Brian Zhao CT Radiographer is an essential part of the medical staff which saves lives at the Major Trauma Centre. What attracted Orion most to this character was the opportunity to display the humanity of a disorder through him. Brian Zhao has Obsessive Compulsive Personality Disorder (OCPD). His OCPD makes Brian extremely particular about his environment but not in the same disabling way that OCD can be. Orion adopted this mannerism for his initial audition. He recalls, “Brian Zhao the character can be a little abrasive and I took the risk of coming into the audition in character. Usually as an actor you want to be friendly and nice so it was quite nerve wracking to come in with the no-nonsense/take no prisoners manner that Brian has. What gave me some comfort was catching Jed Mercurio [the series creator] hiding a smile behind his hands which were leant on the table and covering his mouth slightly. I had also met the excellent Casting Director Gary Davy (Emmy Award Winner for Band of Brothers) before and he knew that I was friendly, professional, and could attest to that should anyone think I was truly this abrasive. To come into the audition in character was a bit of a risk as I would appear to be disagreeable and possibly hard to work with and yet at the same time very committed to my job; which happens to be the exact same characteristics as Brian the character has! I took that risk and I’m happy to say that it paid off.”

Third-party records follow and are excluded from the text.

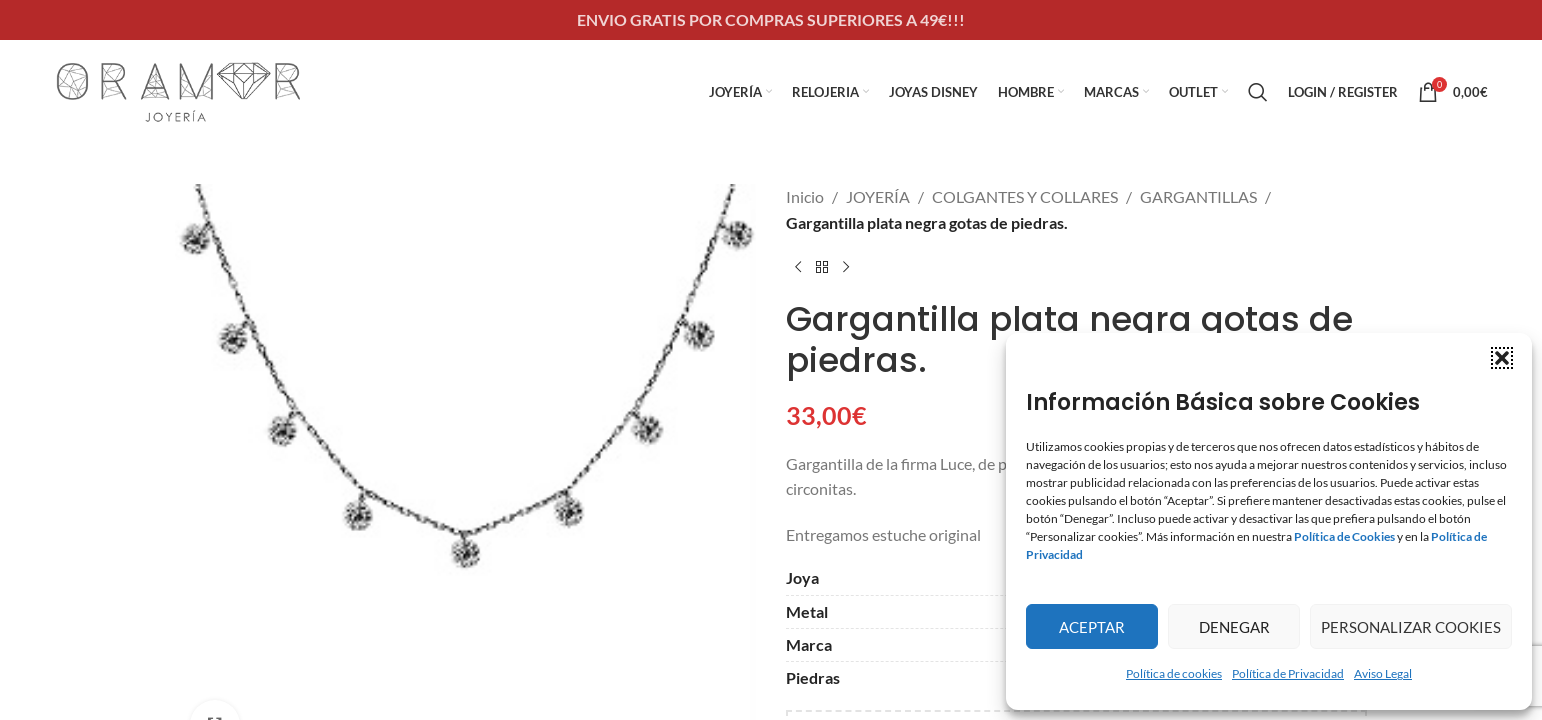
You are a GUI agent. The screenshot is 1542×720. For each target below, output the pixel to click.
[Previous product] (798, 267)
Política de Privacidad (1288, 673)
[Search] (1258, 92)
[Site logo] (179, 89)
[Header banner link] (771, 20)
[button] (1502, 358)
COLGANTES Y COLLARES (1025, 196)
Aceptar (1092, 627)
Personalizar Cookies (1411, 627)
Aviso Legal (1383, 673)
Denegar (1234, 627)
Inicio (805, 196)
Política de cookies (1174, 673)
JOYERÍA (878, 196)
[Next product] (846, 267)
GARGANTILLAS (1198, 196)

The contradiction of Brian Zhao is exactly what makes him appealing as a character in the show and a role for the actor portraying him. His excessive attention to detail and control makes him annoying on a personal level but makes him an immense asset to the medical team. Regardless of the storyline, this afforded Lee the opportunity to combine comedy and drama in his character. Lee concedes that Brian’s lack of desire for the acceptance and embrace of others on a personal level is freeing as an actor, and somewhat educational. The actor notes, “I think I’m like most people in the sense that it’s appealing to me to be liked by others. Brian doesn’t care about that at all; it’s a complete non-factor for him. There’s something I really admire about that and I hope to adopt the better parts of this. Of course, Brian’s ability to turn his emotional level to zero is not something that I desire as an actor. It’s essentially the inverse of what I do. There’s a charm to Brian and it’s encouraging to see that everyone has a place in the world where they can flourish and benefit others even if they are different.”